Being a cucked limp-wristed pussy-worshipper makes you the perfect goy. If I'm a jew, you're already sucking my dick.
Carson Martinez
Doesn't have to be a tradpilled wife now. Doesn't even have to be a "wife" per se.
All she has to do now is live with you for 6 months or so (depends on the jurisdiction, could be 4 months or 8 months whatever the jewdge decides on a whim of her quim). One of the key plays is for her to receive some kind of official document in the mail at your address; a VISA bill, a government cheque, an Amazon delivery, shit like that. Now she has hard evidence of residency in your house, you louse.
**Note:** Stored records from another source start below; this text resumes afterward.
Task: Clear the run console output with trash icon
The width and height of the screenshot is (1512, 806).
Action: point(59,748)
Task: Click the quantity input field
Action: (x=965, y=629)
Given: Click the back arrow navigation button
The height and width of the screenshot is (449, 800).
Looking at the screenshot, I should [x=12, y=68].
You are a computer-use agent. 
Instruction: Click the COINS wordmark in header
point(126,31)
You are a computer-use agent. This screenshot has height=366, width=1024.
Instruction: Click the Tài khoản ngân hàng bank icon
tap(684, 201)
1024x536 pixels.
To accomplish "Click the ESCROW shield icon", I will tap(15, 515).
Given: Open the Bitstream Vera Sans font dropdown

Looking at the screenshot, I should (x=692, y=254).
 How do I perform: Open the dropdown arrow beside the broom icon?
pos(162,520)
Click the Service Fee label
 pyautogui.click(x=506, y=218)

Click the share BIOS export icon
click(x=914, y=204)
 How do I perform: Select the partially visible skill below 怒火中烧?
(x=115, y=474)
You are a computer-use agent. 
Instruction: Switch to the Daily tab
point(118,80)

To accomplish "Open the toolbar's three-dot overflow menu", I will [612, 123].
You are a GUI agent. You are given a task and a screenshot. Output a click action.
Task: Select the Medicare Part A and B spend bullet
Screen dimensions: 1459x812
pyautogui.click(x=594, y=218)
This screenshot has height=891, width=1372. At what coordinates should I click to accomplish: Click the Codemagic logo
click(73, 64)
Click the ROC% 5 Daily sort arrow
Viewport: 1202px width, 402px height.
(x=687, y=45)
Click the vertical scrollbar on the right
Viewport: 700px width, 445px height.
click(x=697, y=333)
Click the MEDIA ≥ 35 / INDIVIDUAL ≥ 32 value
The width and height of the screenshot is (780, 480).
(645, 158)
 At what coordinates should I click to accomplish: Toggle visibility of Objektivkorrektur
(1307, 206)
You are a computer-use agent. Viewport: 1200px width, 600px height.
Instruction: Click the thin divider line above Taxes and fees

If she has her bastard sprog with her you'll be on the line for him/her/xe till it's 18 or so too…the gubmint is frantic to offload the financial burden of these misgenated bastard offspring by hook or by crook.
I've workshoped this with my team. Record your wife or girlfriend saying something racist and hide assets. This is the only play to somewhat protect yourself. She has to feel she'll be socially destroyed for trying to divorce rape you and get very little. You got a better move?
Owen Richardson
I've see your wife's assets every other weekend, faggot.
Luke Wood
Bet New Daddy, younger than her, is out of work Gym Rat (some story of selling idea to a company and Surfing until money ran out, which is right about when he met her) she met him at Gym when she was trying to shed some pounds thinking she can snare another meal ticket at her age, not realizing men her age with money can date 25 year olds… She will get him a job at one of her remaining rich influential friends companies, or open a Real Estate office/franchise… . New Daddy will not adopt children, live off Child Support, talk her into selling/mortgaging giant house, buy small condo on beach after kids turn 18. .
More likely her kikenvermin divorce lawyer. Women don't go for gym rats so much as they go for guys in tailor made suits and $800 shoes and $80K+ German sedans.
Ethan Smith
Not really an either or, sense there are all kinds of fat old men looking for fat old women on dating apps, and the lonely fat old women play on their phones during work, gushing over them like teenagers. Jesus Christ, 50 year old women do this, its the most degenerate and pretentious behavior I've seen from them. Worse than trannies, who kill themselves quickly.